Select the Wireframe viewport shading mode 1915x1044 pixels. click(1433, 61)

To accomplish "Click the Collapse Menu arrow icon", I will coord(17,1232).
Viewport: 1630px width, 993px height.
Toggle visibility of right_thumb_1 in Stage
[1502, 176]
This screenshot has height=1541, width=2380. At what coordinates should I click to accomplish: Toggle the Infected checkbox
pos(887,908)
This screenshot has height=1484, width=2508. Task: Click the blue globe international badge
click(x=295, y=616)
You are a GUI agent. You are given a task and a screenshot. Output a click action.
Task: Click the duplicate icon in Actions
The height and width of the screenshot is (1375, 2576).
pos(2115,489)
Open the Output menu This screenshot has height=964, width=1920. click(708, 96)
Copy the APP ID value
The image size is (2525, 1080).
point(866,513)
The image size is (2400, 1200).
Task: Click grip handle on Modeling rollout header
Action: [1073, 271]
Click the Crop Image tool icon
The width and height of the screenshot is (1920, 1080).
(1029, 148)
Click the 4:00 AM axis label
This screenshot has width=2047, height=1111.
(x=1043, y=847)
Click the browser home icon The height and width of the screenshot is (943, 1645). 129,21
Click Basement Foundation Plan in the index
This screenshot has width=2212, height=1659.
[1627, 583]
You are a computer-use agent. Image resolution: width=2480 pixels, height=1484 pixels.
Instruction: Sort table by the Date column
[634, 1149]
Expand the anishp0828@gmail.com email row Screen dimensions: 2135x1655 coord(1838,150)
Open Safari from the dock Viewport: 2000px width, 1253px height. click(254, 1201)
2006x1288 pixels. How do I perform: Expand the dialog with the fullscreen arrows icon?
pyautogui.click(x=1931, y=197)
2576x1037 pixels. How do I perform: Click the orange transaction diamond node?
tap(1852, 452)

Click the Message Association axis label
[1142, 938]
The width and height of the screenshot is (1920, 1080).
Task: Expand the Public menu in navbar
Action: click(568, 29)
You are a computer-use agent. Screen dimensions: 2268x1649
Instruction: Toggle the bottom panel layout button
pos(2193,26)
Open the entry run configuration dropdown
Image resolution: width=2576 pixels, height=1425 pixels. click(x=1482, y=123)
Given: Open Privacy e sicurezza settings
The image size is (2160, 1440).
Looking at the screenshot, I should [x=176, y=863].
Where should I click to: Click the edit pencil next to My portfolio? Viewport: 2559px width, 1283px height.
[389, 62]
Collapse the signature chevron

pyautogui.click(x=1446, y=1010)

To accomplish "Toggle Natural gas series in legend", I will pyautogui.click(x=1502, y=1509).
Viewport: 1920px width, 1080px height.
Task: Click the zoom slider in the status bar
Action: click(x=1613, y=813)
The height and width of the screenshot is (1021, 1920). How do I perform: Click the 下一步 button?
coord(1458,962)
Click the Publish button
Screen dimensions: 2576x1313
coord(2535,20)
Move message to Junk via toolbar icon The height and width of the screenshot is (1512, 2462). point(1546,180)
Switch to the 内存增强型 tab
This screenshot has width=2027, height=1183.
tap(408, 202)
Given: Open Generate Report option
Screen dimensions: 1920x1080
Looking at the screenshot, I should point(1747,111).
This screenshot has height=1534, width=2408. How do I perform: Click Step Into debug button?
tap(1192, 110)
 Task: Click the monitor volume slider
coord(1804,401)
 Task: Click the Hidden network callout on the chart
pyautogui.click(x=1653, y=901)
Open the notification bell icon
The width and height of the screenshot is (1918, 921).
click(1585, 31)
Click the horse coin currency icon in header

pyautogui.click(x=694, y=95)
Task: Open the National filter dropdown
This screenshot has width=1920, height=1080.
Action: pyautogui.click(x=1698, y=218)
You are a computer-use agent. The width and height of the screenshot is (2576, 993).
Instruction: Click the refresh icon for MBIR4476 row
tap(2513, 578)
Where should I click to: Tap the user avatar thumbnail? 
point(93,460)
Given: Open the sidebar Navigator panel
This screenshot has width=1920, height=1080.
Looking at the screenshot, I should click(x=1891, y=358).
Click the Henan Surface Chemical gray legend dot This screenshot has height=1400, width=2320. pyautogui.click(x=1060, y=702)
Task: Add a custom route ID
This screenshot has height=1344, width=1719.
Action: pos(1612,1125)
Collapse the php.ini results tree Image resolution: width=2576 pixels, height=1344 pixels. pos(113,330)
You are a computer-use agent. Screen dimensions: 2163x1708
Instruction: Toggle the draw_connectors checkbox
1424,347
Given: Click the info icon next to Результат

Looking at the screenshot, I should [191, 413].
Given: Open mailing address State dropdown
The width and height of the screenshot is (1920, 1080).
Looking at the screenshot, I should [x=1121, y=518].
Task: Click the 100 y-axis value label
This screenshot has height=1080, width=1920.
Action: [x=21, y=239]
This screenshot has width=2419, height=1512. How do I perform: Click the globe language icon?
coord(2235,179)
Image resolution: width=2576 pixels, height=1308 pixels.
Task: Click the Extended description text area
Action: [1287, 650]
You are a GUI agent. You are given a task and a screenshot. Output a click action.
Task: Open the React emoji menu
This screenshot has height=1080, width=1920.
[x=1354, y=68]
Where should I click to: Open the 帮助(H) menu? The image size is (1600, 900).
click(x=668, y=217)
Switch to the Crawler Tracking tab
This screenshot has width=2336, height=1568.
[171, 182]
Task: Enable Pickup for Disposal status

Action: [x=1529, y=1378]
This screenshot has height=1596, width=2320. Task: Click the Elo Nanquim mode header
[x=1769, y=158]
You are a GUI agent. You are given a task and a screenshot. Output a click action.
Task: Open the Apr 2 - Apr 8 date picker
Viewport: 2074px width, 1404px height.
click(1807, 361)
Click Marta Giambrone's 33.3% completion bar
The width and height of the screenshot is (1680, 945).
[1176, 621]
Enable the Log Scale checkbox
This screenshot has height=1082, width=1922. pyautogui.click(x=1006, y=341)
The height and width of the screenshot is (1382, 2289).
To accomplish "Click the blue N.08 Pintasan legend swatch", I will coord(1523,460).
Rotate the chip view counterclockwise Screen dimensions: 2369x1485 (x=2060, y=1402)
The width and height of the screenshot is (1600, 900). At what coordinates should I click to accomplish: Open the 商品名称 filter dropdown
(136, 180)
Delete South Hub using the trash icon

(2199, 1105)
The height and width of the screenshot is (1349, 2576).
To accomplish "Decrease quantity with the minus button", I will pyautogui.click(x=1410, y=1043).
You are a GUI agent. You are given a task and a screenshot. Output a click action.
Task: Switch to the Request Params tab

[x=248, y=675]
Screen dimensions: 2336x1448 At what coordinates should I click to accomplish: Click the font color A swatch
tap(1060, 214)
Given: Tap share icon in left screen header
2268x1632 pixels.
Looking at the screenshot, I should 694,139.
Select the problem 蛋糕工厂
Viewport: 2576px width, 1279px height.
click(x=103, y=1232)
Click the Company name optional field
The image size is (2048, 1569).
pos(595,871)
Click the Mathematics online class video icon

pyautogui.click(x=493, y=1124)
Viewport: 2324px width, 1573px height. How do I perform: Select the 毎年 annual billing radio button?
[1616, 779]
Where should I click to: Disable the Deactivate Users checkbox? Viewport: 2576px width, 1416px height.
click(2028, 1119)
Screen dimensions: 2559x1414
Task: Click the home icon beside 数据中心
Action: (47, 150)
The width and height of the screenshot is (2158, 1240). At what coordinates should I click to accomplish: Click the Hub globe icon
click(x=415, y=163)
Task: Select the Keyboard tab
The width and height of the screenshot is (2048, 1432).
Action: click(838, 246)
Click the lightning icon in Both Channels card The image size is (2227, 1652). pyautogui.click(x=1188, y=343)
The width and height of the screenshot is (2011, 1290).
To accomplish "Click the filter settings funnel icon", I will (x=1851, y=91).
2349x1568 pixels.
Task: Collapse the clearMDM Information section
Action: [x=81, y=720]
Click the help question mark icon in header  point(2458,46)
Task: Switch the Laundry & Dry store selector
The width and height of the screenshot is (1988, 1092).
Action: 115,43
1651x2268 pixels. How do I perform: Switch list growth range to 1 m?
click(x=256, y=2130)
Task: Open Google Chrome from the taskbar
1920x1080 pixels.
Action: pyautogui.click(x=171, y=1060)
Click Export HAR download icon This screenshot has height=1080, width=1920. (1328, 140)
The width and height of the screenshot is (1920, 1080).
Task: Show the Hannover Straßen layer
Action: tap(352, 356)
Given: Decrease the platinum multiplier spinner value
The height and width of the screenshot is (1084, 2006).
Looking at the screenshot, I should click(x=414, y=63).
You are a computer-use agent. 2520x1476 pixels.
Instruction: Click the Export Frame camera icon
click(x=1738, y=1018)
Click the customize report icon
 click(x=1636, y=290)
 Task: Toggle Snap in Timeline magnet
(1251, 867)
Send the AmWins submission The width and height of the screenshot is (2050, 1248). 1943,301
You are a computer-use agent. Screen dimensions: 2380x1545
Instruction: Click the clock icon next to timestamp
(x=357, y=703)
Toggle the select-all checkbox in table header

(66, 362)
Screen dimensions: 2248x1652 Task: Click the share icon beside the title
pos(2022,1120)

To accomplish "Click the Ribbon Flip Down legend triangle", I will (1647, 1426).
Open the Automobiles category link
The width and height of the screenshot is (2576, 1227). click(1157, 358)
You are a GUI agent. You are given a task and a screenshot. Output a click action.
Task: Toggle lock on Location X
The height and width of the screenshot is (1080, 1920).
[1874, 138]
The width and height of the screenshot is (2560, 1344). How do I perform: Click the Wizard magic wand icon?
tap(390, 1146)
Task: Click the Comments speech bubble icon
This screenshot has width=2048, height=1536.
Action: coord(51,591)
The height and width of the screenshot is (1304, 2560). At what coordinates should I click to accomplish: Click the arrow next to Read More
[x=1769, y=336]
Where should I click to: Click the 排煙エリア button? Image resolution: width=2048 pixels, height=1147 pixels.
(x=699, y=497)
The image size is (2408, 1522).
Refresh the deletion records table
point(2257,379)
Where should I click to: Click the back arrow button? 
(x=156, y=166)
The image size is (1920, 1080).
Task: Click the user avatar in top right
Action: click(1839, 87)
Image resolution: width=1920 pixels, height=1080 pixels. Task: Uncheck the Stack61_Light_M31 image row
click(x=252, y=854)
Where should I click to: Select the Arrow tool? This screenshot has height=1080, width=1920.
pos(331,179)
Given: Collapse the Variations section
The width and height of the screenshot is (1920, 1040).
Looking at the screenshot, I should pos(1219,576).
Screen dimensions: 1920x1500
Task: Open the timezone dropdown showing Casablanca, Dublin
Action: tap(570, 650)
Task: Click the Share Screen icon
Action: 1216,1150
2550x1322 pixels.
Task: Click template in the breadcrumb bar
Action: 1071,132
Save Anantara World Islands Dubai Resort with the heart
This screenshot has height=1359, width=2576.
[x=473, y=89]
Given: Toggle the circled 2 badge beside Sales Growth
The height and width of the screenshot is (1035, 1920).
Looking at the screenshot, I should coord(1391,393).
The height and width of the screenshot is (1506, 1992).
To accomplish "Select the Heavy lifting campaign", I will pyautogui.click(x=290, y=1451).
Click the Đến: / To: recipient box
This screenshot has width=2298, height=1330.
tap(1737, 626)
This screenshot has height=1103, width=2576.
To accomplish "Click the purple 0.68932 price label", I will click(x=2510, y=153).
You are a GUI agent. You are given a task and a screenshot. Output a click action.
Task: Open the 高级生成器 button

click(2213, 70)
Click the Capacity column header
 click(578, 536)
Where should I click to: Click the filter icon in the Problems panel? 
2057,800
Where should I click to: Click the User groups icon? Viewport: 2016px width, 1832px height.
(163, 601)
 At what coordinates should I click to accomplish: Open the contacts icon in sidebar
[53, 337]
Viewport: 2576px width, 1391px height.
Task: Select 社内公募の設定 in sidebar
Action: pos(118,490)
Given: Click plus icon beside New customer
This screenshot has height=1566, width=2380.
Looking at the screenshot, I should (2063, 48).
..........
Exercise aim: Whenever a line in the records above contains the string "computer", copy that line.

Reply to the task:
You are a computer-use agent. Image resolution: width=2480 pixels, height=1484 pixels.
You are a computer-use agent. Screen dimensions: 2268x1649
You are a computer-use agent. The width and height of the screenshot is (2576, 993).
You are a computer-use agent. Screen dimensions: 2163x1708
You are a computer-use agent. 2520x1476 pixels.
You are a computer-use agent. Screen dimensions: 2380x1545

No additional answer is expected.